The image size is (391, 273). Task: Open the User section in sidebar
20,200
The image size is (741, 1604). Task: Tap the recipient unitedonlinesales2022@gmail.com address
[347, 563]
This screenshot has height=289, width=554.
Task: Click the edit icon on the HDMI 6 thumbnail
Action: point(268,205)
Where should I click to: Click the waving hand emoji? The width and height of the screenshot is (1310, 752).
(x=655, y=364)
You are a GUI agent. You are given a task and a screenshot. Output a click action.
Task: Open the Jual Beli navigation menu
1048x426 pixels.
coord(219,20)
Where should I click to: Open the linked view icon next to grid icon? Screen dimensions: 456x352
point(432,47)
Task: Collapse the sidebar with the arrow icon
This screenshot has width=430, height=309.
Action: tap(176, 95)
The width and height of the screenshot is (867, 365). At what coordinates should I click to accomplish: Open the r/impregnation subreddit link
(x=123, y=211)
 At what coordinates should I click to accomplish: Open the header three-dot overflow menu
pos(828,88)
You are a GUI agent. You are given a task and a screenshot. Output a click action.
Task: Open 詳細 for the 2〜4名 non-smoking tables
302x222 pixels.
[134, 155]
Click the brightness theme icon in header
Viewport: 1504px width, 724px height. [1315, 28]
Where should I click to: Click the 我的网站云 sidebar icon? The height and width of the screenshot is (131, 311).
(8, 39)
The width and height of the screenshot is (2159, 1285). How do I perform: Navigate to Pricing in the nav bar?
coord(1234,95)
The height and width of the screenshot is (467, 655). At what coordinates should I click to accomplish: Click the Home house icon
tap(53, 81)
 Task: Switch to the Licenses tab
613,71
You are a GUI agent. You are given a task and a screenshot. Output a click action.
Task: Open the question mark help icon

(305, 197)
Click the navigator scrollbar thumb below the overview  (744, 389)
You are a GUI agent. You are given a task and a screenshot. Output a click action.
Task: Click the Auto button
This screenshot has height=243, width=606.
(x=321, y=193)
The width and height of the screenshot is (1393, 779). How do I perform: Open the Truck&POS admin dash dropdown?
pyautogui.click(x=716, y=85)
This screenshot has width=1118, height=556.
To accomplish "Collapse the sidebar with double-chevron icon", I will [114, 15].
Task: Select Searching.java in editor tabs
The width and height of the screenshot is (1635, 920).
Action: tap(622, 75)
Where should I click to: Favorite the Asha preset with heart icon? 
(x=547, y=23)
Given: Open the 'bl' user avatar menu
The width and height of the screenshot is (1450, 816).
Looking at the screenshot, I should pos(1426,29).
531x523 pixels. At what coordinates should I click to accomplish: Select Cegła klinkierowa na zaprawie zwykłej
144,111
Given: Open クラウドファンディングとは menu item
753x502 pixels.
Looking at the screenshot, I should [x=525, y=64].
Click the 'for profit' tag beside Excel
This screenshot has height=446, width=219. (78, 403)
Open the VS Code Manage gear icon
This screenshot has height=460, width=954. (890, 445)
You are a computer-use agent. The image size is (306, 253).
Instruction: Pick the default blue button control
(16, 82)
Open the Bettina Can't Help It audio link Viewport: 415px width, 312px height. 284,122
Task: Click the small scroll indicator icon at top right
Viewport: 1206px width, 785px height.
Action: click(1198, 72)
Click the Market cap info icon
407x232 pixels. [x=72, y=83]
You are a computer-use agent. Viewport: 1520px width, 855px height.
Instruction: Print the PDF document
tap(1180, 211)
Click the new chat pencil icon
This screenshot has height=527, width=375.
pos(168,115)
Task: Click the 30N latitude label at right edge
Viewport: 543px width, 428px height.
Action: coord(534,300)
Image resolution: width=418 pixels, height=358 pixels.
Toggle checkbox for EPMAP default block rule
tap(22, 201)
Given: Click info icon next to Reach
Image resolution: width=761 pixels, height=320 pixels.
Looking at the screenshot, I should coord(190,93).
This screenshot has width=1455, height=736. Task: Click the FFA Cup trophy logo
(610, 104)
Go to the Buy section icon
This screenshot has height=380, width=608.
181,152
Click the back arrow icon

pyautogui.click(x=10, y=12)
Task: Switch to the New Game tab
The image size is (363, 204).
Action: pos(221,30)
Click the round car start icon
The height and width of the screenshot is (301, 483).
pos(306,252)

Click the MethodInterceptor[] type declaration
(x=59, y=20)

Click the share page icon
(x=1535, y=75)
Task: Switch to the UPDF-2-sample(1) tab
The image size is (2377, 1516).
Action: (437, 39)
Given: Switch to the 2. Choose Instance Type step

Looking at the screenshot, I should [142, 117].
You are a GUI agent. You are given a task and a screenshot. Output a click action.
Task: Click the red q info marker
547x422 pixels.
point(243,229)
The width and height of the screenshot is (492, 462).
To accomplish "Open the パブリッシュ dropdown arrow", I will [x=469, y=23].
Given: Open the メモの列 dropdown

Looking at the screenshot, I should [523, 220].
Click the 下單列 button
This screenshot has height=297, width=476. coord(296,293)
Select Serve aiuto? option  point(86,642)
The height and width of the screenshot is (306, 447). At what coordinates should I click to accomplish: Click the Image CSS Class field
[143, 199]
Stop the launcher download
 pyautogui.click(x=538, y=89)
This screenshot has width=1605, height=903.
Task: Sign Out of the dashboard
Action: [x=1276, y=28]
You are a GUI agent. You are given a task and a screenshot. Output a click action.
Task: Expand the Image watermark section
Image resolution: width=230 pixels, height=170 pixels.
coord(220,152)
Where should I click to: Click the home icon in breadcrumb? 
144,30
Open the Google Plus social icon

- **AIM OF THE EXERCISE**
Identify every line of the material above that contains the word "Where", treating uppercase and lowercase as distinct, and copy each such line in full.

- **CORRECT OUTPUT**
Where should I click to: Click the waving hand emoji? The width and height of the screenshot is (1310, 752).
Where should I click to: Open the linked view icon next to grid icon? Screen dimensions: 456x352
Where should I click to: Click the 我的网站云 sidebar icon? The height and width of the screenshot is (131, 311).
Where should I click to: Favorite the Asha preset with heart icon? 
Where should I click to: Click the home icon in breadcrumb? 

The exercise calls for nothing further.